News
posted 14 Nov 2005
Wiki’s world slammed for inaccuracy
A row is brewing about the quality of Wikipedia, the world’s largest encyclopaedia, written and updated entirely by volunteers over the internet.
Critics of Wikipedia say that many entries are spoilt by errors, some of them elementary, submitted by zealots who are not as knowledgeable on a given subject as they think they are. Users who correct the errors are often over-ruled in minutes or hours by the zealots who simply cut and paste their original entries back in when they are changed.
The debate was kicked off by technology author Nicholas Carr, who shot to fame in 2004 with his claim that corporate IT had become a commodity in the book, Does IT Matter? In his latest essay, The Amorality of Web 2.0, Carr compares Wikipedia to the Encyclopaedia Britannica – and finds it wanting.
An even more pervasive problem than zealotry, says Carr, is simply the bad writing. He cites Wikipedia’s entries on actress Jane Fonda and computer billionaire Bill Gates as proof. “An encyclopaedia can’t just have a small percentage of good entries and be considered a success. I would argue, in fact, that the overall quality of an encyclopaedia is best judged by its weakest entries rather than its best,” wrote Carr.
However, while Carr’s claims have drawn the support of many – who say that some of the material published on Wikipedia is of dubious provenance – they have provoked a strong defence of the online encyclopaedia from Wikipedians.
They point to the entries of Gates and Fonda in the Encyclopaedia Britannica, which, while factually accurate, are both brief and dry. Wikipedia can also boast more than twice as many entries.
The claims and counter-claims strike at the heart of the Wiki concept, in which documents can be freely authored and updated by anyone with the appropriate rights.
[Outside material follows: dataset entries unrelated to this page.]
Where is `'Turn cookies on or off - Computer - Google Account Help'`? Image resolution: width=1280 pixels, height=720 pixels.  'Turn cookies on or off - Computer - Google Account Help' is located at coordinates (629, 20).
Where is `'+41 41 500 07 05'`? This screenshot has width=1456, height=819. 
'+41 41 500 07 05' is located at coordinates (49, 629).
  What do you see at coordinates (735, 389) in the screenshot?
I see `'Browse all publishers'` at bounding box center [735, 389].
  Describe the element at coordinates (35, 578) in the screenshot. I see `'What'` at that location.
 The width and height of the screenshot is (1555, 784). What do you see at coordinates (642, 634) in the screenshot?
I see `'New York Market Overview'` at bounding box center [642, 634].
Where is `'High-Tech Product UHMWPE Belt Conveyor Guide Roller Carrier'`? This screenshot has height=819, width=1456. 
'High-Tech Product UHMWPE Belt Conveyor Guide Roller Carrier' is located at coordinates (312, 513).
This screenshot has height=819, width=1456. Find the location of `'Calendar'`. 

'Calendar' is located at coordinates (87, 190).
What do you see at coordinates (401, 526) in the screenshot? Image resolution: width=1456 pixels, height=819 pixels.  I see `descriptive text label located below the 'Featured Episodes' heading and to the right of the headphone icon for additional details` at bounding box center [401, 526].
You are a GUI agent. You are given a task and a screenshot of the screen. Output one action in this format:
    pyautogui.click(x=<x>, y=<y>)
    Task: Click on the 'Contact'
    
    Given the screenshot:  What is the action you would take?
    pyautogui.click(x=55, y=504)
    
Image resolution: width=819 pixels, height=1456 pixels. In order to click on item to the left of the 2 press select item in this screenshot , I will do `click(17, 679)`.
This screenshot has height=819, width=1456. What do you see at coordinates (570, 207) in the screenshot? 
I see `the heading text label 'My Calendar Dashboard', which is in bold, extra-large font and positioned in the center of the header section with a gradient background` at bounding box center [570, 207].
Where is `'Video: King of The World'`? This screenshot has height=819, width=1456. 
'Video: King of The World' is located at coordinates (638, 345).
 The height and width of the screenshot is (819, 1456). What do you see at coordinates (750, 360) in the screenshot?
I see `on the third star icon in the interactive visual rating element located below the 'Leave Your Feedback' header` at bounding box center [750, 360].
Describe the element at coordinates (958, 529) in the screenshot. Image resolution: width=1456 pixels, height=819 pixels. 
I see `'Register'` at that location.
In the case of Wikipedia, that means every internet user who clicks ‘edit’ on one of its articles.
The free and easy nature of Wikipedia has quickly made it the world’s biggest encyclopaedia by a large margin, with more than 370,000 entries in English and translations into a diverse variety of languages, including Turkish, Arabic and Japanese.
Its use and popularity has rocketed since it started to gain mainstream media attention and become highly ranked on Google searches.